My hon. Friend the Member for Goole (Dr. Marshall) raised the problem of health centres. He suggested that their legal framework should be recast. We are examining that. We are anxious to provide the best possible terms to encourage general practitioners to move into health centres. But I warn my hon. Friend that there are many other problems which arise in large part from the independent contractor status of GPs, and these need to be solved if the health centres are to be properly used. For example, the centres take a long time to plan, build and bring into commission. During this time, groups of GPs who originally committed themselves to moving into health centres often change their composition. Some of them change their minds. Sometimes there are personality clashes. Sometimes some of the partners die. All these problems, in addition to the purely legal ones, have to be surmounted.

My hon. Friend asked about the centre at Knottingley in his constituency. Given the long history of difficulties there has been in that area I shall look personally into the matter to see what can be done to assist his constituents in getting a proper service going in that part of the world.

▸ Assignment
Rewrite the passage on health centres from "My hon. Friend asked" down to "of the world.", replacing "constituents" with "residents".

(Items in a dataset)
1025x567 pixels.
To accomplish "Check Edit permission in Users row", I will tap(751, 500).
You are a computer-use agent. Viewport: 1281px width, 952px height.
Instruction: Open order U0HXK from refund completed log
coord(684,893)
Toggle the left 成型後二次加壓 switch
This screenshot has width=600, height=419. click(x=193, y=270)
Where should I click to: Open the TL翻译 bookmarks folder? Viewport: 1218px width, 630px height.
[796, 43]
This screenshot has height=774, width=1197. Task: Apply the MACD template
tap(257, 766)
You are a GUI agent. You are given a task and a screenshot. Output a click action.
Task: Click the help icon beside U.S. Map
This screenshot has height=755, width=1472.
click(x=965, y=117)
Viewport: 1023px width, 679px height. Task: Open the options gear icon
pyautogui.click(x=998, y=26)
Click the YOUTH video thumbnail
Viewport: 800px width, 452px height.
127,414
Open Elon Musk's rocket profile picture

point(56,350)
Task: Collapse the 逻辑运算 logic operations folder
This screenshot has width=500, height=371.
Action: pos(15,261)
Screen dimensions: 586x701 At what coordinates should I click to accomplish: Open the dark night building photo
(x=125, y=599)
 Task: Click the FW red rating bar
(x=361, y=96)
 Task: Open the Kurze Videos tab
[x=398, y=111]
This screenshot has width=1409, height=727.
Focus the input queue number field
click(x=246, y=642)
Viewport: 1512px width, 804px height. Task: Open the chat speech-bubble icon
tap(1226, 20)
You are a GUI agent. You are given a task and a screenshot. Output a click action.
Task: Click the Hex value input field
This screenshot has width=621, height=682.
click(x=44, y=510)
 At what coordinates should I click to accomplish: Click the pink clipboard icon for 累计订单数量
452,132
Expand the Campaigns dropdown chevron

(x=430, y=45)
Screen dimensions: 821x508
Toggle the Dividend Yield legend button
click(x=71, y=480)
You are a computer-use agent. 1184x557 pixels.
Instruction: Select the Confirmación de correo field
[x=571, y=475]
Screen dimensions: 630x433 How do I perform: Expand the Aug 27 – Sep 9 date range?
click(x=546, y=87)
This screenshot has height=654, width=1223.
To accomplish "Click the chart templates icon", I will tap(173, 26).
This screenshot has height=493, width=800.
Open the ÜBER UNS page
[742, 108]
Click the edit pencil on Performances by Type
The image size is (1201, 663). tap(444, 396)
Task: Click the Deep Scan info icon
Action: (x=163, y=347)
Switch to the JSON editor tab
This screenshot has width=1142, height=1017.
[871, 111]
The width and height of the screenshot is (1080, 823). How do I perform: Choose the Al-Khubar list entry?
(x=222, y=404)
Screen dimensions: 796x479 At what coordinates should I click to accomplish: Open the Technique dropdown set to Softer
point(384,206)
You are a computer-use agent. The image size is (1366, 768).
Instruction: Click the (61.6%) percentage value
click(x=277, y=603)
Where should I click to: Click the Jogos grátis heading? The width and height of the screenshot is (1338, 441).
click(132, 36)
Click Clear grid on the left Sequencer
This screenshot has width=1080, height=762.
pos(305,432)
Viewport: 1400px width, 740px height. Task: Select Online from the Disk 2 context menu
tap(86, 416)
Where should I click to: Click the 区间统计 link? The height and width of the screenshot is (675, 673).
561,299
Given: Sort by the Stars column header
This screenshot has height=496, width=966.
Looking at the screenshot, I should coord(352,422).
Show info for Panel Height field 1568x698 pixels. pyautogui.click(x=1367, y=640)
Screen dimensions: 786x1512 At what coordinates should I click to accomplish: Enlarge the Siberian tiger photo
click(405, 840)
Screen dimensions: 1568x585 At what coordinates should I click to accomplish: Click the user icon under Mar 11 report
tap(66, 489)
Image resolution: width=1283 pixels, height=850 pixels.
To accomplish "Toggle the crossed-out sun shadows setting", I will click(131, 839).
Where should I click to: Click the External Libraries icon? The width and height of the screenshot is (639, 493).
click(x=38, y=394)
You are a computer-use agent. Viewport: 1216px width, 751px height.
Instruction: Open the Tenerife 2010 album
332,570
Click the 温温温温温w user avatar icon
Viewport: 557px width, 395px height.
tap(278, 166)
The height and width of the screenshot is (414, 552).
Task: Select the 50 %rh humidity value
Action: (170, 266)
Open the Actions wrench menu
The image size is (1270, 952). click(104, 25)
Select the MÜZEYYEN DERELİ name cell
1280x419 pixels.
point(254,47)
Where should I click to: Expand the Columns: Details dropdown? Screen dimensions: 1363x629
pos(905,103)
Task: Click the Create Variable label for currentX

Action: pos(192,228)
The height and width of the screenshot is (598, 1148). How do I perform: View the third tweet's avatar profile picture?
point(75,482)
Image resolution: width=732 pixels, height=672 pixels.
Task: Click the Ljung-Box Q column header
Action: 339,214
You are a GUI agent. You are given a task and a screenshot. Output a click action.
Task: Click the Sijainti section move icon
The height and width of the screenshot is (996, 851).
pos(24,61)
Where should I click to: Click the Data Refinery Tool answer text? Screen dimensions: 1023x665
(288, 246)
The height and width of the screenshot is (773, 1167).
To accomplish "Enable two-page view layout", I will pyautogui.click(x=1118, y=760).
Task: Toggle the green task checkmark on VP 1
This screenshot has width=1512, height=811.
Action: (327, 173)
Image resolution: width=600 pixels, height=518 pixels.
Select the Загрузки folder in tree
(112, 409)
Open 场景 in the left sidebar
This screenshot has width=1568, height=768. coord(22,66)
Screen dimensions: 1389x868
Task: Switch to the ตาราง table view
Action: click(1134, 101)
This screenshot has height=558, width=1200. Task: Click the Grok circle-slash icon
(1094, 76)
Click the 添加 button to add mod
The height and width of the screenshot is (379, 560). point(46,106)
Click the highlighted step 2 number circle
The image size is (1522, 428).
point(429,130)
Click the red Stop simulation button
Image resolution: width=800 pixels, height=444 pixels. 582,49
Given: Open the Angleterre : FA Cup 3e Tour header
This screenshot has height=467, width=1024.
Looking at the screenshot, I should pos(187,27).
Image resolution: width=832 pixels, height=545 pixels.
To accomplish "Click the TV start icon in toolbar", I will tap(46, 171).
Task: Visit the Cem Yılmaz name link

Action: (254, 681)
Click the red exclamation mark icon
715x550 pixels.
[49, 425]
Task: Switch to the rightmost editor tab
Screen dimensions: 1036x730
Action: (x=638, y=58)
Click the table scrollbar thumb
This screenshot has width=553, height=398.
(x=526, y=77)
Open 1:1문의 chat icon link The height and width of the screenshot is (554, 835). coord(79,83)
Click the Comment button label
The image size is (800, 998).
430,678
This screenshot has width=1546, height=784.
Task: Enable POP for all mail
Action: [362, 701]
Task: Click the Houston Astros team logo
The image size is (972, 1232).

▸ Your solution
My hon. Friend asked about the centre at Knottingley in his constituency. Given the long history of difficulties there has been in that area I shall look personally into the matter to see what can be done to assist his residents in getting a proper service going in that part of the world.